For myself, I stick with St. John Paul II’s Theology of the Body. It helped bring me into the Church.

Theological speculation before that, even from other saints, I personally consider footnotes.

This is just me of course. But I do think the point is worth making. Even St. Aquinas (who I love reading) made some mistakes (eg about Mary). It is what it is.

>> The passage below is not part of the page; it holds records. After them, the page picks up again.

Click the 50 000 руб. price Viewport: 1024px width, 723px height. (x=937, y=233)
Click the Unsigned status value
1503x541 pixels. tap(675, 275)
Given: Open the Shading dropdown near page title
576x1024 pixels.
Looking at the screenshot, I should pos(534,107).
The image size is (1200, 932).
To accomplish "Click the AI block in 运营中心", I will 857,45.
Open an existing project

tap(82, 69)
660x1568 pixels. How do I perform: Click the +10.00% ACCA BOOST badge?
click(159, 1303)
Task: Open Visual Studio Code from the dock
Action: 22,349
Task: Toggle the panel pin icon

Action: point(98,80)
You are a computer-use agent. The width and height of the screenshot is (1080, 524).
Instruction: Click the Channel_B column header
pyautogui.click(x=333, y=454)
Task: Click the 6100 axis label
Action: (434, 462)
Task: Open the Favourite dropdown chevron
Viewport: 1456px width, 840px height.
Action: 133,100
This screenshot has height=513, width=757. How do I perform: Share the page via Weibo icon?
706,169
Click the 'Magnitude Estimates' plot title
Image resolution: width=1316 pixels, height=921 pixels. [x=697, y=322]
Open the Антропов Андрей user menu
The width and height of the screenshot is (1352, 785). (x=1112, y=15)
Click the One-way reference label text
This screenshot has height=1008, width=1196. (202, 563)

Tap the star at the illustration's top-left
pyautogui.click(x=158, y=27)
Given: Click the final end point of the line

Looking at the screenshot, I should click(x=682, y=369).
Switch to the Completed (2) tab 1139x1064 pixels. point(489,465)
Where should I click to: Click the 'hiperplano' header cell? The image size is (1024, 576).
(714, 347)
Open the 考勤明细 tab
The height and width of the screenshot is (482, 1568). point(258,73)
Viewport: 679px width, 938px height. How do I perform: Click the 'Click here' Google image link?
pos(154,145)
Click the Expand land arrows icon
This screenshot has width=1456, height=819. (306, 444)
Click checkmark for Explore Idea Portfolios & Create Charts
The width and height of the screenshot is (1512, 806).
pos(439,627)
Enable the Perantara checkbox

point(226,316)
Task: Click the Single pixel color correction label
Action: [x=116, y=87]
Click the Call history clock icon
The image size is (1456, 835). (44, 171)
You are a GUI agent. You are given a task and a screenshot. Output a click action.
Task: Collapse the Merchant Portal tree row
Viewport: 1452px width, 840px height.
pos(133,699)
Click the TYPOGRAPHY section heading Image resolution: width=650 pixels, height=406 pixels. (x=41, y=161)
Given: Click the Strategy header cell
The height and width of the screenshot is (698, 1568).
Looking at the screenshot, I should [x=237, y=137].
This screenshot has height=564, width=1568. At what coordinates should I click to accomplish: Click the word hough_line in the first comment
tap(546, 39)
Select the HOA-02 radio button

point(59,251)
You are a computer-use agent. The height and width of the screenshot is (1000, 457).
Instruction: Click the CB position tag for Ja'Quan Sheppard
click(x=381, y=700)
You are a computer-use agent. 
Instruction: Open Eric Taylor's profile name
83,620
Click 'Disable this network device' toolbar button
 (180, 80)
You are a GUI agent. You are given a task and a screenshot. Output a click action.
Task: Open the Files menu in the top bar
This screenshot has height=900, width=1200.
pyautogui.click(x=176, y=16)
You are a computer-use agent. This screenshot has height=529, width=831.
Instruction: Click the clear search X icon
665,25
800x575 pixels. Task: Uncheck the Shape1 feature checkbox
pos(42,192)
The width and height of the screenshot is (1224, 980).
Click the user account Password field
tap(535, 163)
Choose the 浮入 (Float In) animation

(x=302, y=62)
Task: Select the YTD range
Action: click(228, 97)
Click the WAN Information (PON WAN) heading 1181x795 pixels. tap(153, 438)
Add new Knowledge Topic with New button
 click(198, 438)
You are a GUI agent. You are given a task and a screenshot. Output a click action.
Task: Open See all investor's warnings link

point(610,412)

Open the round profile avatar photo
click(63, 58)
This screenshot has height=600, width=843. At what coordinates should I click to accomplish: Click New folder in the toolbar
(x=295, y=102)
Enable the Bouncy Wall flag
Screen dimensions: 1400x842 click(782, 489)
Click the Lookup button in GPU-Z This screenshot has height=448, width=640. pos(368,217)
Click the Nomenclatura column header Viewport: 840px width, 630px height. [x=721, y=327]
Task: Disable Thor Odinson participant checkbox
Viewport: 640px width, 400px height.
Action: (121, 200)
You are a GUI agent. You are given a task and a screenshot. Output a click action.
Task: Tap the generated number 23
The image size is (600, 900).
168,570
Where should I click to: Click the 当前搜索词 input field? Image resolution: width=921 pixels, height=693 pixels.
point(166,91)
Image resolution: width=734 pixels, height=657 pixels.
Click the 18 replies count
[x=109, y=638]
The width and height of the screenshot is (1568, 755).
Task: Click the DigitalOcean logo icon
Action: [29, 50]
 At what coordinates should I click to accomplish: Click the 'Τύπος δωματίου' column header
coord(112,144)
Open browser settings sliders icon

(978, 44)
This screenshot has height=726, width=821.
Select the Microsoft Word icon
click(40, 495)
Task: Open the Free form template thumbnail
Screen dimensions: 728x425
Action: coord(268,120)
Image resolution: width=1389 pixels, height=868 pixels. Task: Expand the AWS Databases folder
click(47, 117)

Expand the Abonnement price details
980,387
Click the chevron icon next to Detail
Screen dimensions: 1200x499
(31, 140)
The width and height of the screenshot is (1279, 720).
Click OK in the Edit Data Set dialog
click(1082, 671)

God invented sex. Sex (between spouses ordered together in self giving love) is good. Not sinful.
 
There are a lot of saints from the early centuries of the Church who say things about sex, including sex in marriage, that sound very negative. St. Bridget is another one who talks about sex in marriage in a very negative light, even though she was married and had a number of children with her husband before he passed away.

Keep in mind that
  1. Saints aren’t infallible (unless the saint is a Pope making an infallible pronouncement, which obviously doesn’t apply here).
  2. Unless whatever the saint is saying is also in the current Catechism, then it’s likely the saint’s opinion rather than a teaching of the Church, and saints often had varying opinions;
  3. The background and life of the saint may affect how they talk about matters such as sex. St. Augustine struggled greatly with his sexual desires and spent years indulging in sinful sex before he straightened himself out. St. Bridget wanted to be a nun but she had to get married instead. There are other saints who had similar struggles with self-control. Sex was not a positive thing for these people. But not every saint or every person struggles in the same way.
  4. St. Pope John Paul II’s “Theology of the Body” is a much better and more contemporary writing of a saint on sexuality, that speaks to us more in this day and age when Western society doesn’t have arranged marriages and such.
 
Saint Augustine is a Doctor of the Church. That means the faithful must accept all his teaching except where the Church has explicitly rejected it.
Source please.

My understanding is that people are made Doctors of the Church because they contributed significantly to the development of Church teaching, not because we’re beholden to read all their works and accept everything they say in lieu of an explicit rejection from the Church. St. Hildegard of Bingen said a lot of unusual things. And there are people all over this forum as well as clergy in the larger church rejecting many things St. Therese of Lisieux said, all day, every day.

Also, I’m pretty sure that if something in “Theology of the Body” doesn’t comport with St. Augustine, then it constitutes a “rejection” by the Church.

Do you have a problem with “Theology of the Body”?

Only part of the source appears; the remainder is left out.